The Robbinsdale Area School Board spent the majority of its Dec. 1 business meeting discussing proposals administration says are needed to meet the district's statutory operating debt (SOD) targets for year one, including a proposed $1.7 million reduction in magnet-school transportation and recommendations about school consolidations.
Superintendent Salo framed the discussion as part of an ongoing process that began with a study session, telling the board the administration has assembled a package of measures that together exceed an $8 million target for year one. "There are no good decisions," Salo said. "We're trying to help support the best of the worst decisions possible." The administration emphasized it would supply additional data in writing and at upcoming meetings, including a study session on Dec. 8 and a decision hearing on Dec. 15.
Board members raised a range of concerns. Director Hillenbrand noted demographic differences between magnet and neighborhood schools and questioned equity implications of removing transportation. "On average, the parents, the families who attend the magnet schools are significantly more affluent on average than the families who attend our neighborhood schools," Hillenbrand said, urging careful review before taking transportation away.
Several board members proposed alternatives to outright eliminating magnet routes. Director Wuto and others asked staff to examine transportation "hubs" and fee-based options that would use a sliding scale tied to federal poverty indicators; another director asked administration to produce a written option that could charge magnet families directly. Directors also asked whether legal risks would arise from providing transportation to some schools but not others; staff said magnet schools are choice programs without attendance boundaries and that the district is not legally required to provide transportation to choice schools in the same way it must for neighborhood students.

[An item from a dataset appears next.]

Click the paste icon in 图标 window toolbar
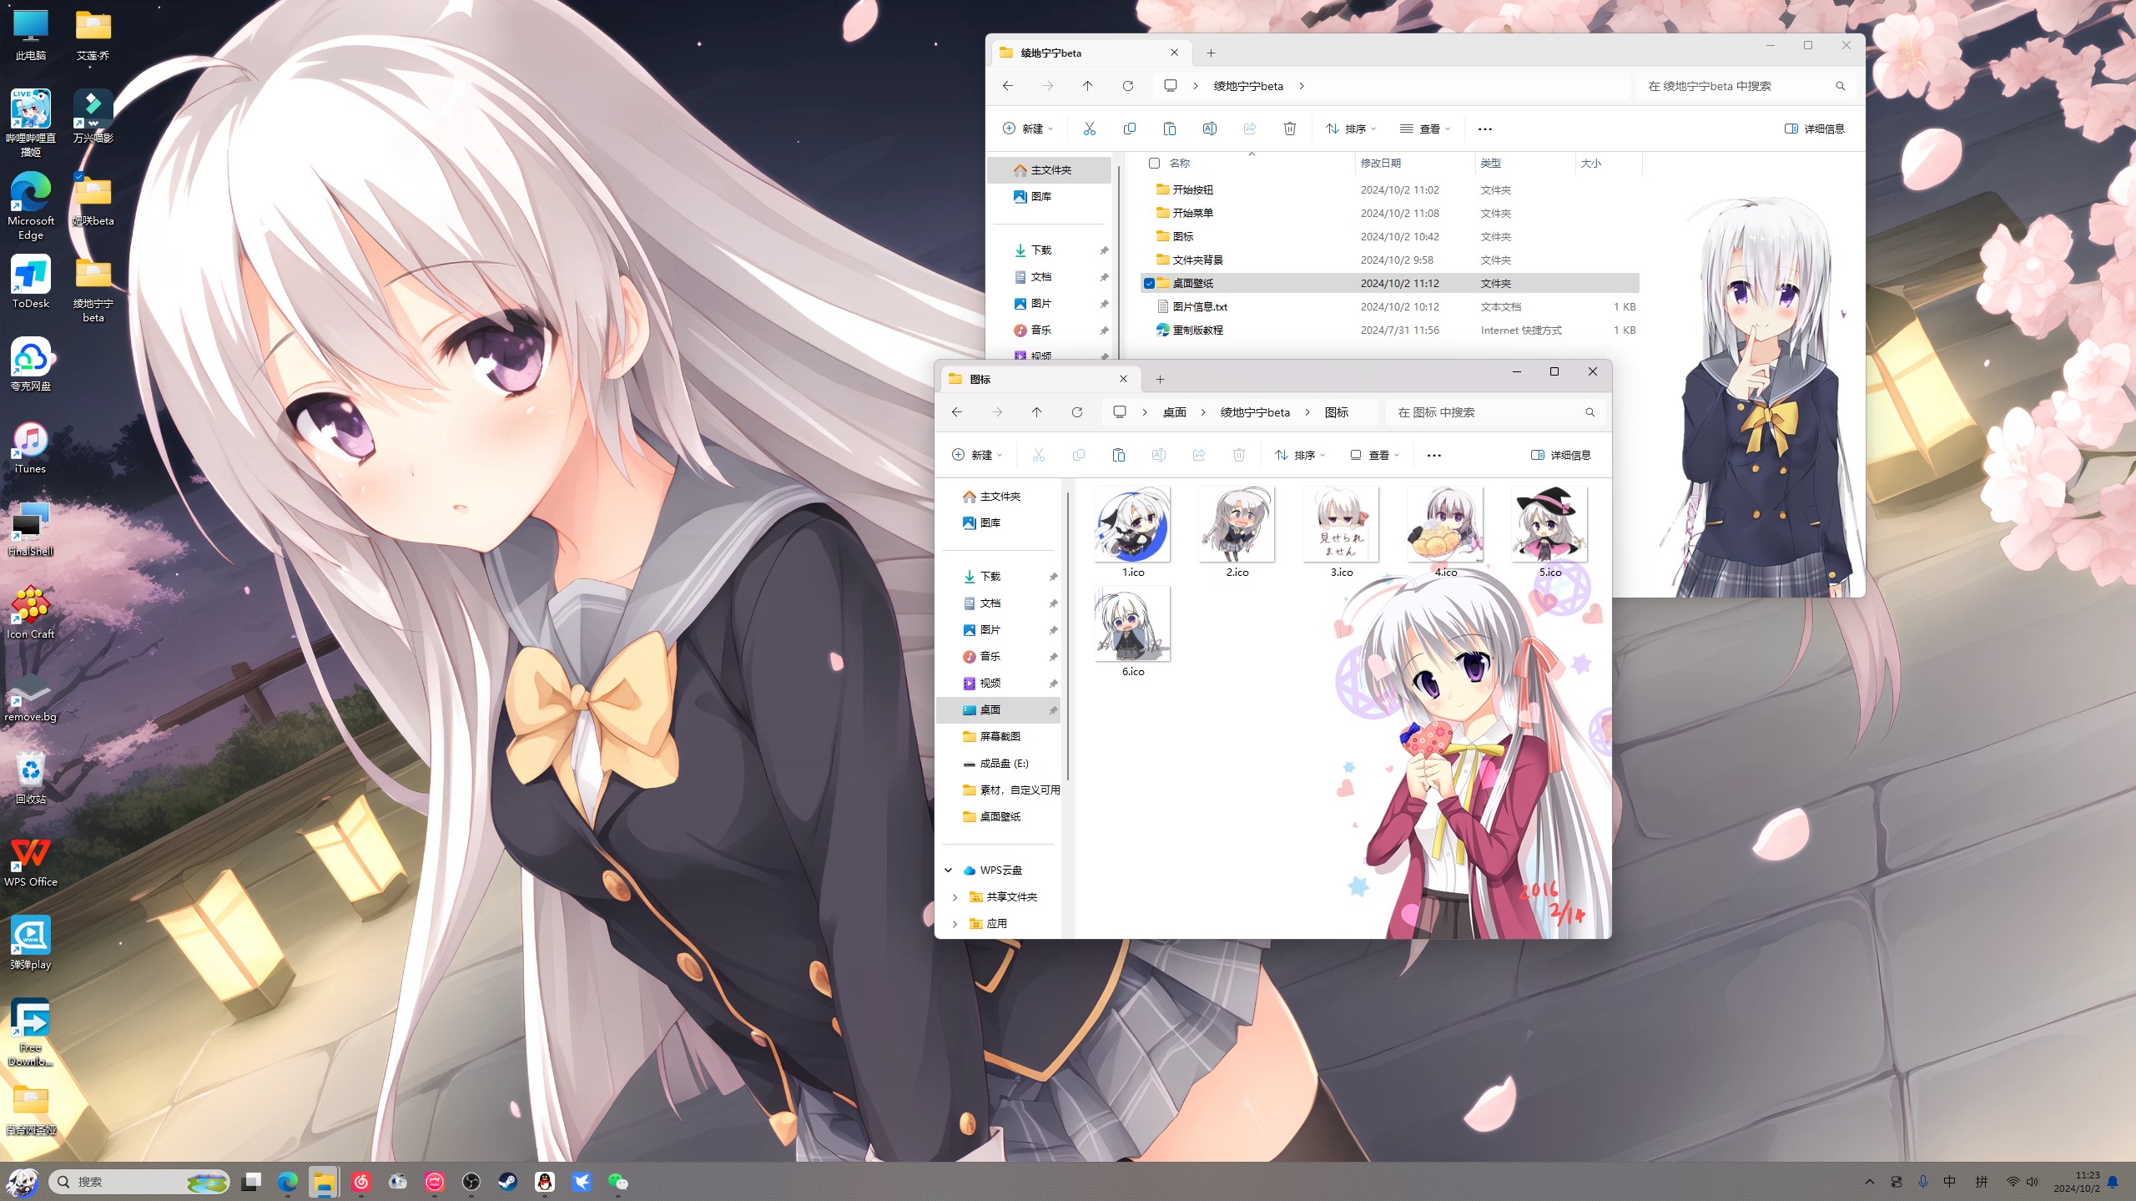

The board also pressed administration about the IB program. Multiple directors said they have not had a substantive board-level conversation about programming and warned against removing IB without a discussion of what would replace it. "To just cavalierly decide that we're gonna stop doing IB, in my opinion, ... I find very disturbing," one director said. Administration characterized some program changes (scheduling and staffing realignment) as administrative actions, while transportation and school-closure decisions would require board votes.
Logistical constraints were part of the conversation: staff warned that adding an additional school for possible closure and meeting statutory posting requirements would likely push any vote beyond the Dec. 15 hearing. Directors repeatedly asked administration to return with clear options, justifications, and the data that underlies each savings proposal.
Public listening sessions and written messages informed the board's deliberations: directors said they had received multiple, detailed emails from families and community members asking the board to preserve programs, keep specific buildings open, or find other cost savings. Several directors said they supported exploring alternatives rather than immediately endorsing transportation cuts.
Next steps: administration will provide written answers to outstanding board questions, return with alternative savings scenarios (including hub and fee options) and present revisions and supporting data at the Dec. 8 study session and the Dec. 15 hearing where the board may act.
The discussion closed without a motion to adopt any of the SOD proposals; board members asked staff for more analysis and wider documentation of the options they considered.